EXERCISE PASSAGE Start Marker

Uplistsikhe (უფლისციხე /ka/; literally, "the lord's fortress") is an ancient rock-hewn town in eastern Georgia, some 10 kilometers east of the town of Gori, Shida Kartli.

Built on a high rocky left bank of the Mtkvari River, it contains various structures dating from the Early Iron Age to the Late Middle Ages, and is notable for the unique combination of various styles of rock-cut cultures from Anatolia and Iran, as well as the co-existence of pagan and Christian architecture.

== History ==

Plan of the Uplistsikhe territory

Uplistsikhe is identified by archaeologists as one of the oldest urban settlements in Georgia. Strategically located in the heartland of ancient kingdom of Kartli (or Iberia as it was known to the Classical authors), it emerged as a major political and religious center of the country. The town's age and importance led medieval Georgian written tradition to ascribe its foundation to the mythical Uplos, son of Mtskhetos, and grandson of Kartlos.

EXERCISE PASSAGE End Marker
STORED DATA Start Marker

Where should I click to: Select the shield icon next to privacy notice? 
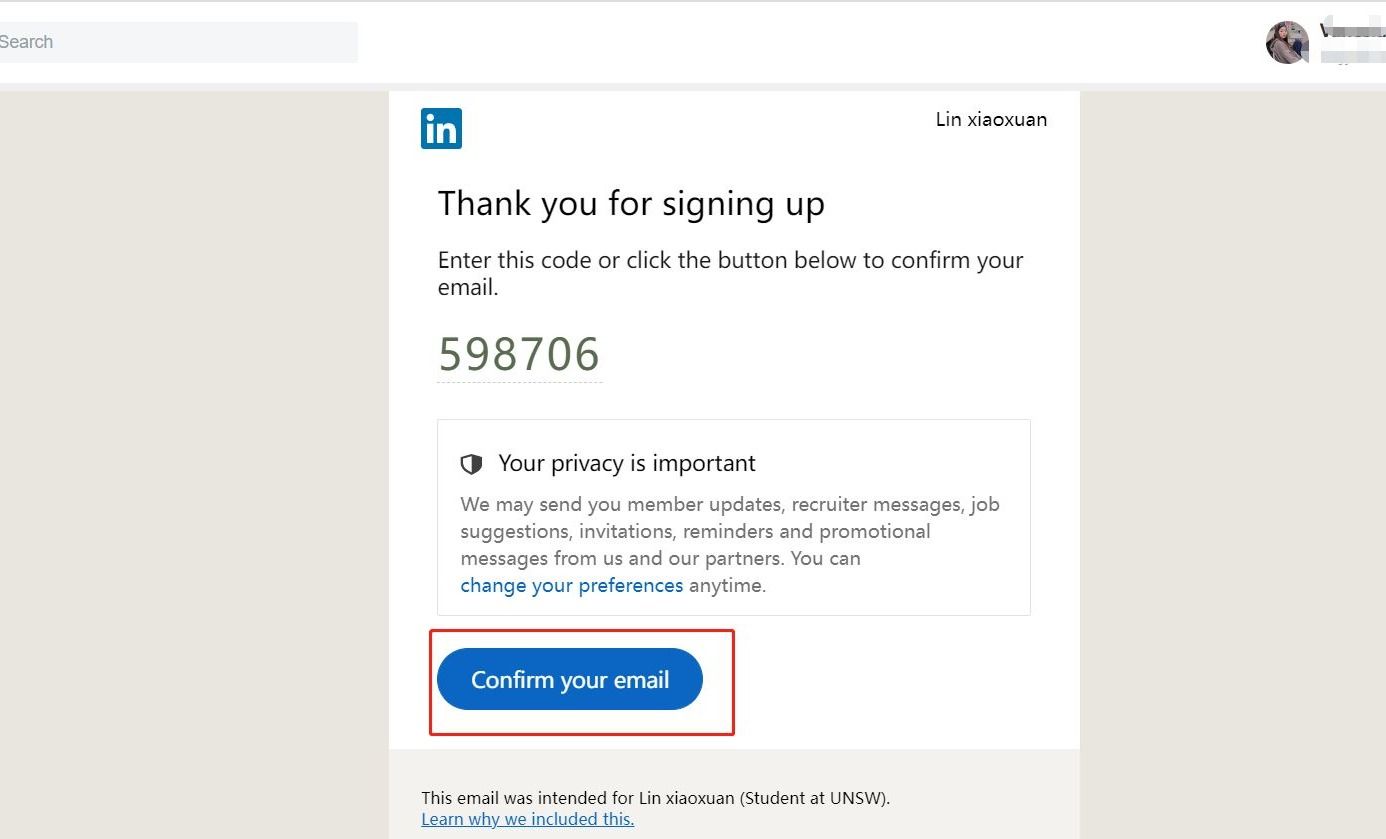471,463
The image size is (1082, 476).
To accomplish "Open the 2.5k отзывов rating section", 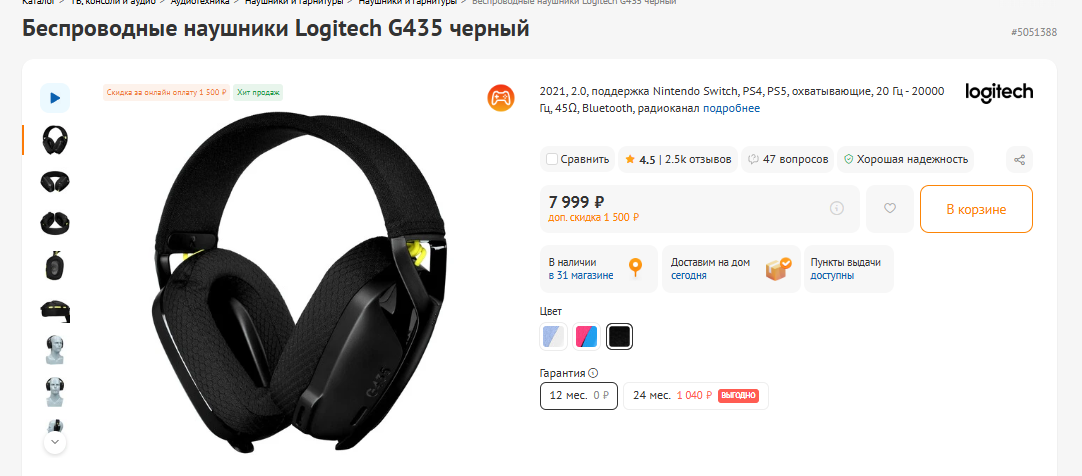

STORED DATA End Marker

→ **ACTIVITY LIST**:
**A)** Reproduce the Uplistsikhe passage from "Built on a high" up to and including "and Christian architecture.", putting "Kura River" in place of "Mtkvari River".
**B)** Write the next part of the Uplistsikhe passage, picking up after its final sentence.

→ **TASK-BY-TASK ANSWERS**:
**A)**
Built on a high rocky left bank of the Kura River, it contains various structures dating from the Early Iron Age to the Late Middle Ages, and is notable for the unique combination of various styles of rock-cut cultures from Anatolia and Iran, as well as the co-existence of pagan and Christian architecture.

**B)**
The earliest traces of human presence in Uplistsikhe date back to the end of the 2nd millennium BC. Its earliest remaining structures are from the beginning of the 1st millennium AD. With the Christianization of Kartli early in the 4th century, Uplistsikhe seems to have declined in its importance and lost its position to the new centers of Christian culture – Mtskheta and, later Tbilisi. Meanwhile, it continued to develop as a town. The first Christian basilica was constructed in the 6th century. However, Uplistsikhe reemerged as a principal Georgian stronghold during the Muslim conquest of Tbilisi in the 8th-10th centuries. Another, three-church basilica was constructed at that time. The Mongol raids in the 14th century marked the ultimate eclipse of the town; it was virtually abandoned, and only occasionally used as a temporary shelter in times of foreign intrusions.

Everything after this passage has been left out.